California’s WARN Act Applies to Temporary Layoffs
Insights
12.06.17
A California appellate court has ruled that California’s WARN Act, which requires 60 days advance notice of “mass layoffs,” applies to temporary layoffs and furloughs. The case (Boilermakers Local 1998 v. Nassco Holdings, Inc.) involved a shipbuilding company that laid off about 90 employees for three to five weeks during a workload lull. The employees were notified on the day the layoff began. Their union sued for violation of California’s WARN Act. The trial court ruled in favor of the union and the appellate court affirmed.
The court noted that unlike the federal WARN Act, which defines a “mass layoff” as a layoff exceeding six months, California’s WARN Act does not include a requirement that a layoff be more than six months. Any layoff involving 50 or more employees in a 30 day period requires 60 days advance notice under California law, maintained the court. The court also observed that unlike under federal law, California’s WARN Act does not have an “unforeseen business circumstances” exception to the notice requirement. Temporary layoffs caused by unanticipated downturns in business are covered under California law if 50 or more employees are affected.

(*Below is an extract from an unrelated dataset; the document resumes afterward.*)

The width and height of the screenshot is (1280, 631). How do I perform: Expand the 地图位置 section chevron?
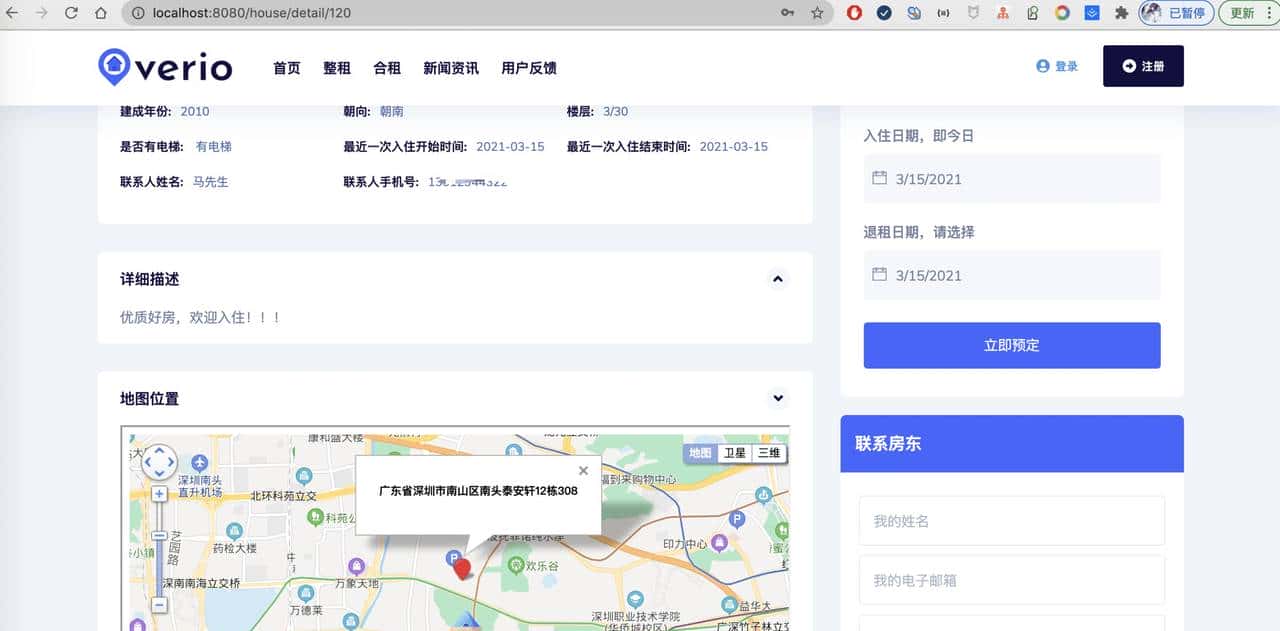(x=777, y=398)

Under this ruling, therefore, California employers are exposed to WARN Act liability for layoffs involving 50 or more employees regardless of the duration. If 60 days advance notice is not provided, the employer can be sued for pay and benefits lost by each affected employee up to a maximum of 60 days. For example, if employees were given no advance notice of a layoff lasting 30 days, they each could recover pay and benefits for those 30 days.
Employers in California therefore must use care in planning layoffs. Where seasonal shutdowns occur, such as closing between Christmas and New Year’s, or during the summer months, at least 60 days advance notice of such shutdowns must be given. Keep in mind that WARN notice must be given individually to each employee, their union (if any), and various state and local government agencies. Merely sending an e-mail to employees, or listing an annual closing in an employee handbook, is not likely to qualify as sufficient notice.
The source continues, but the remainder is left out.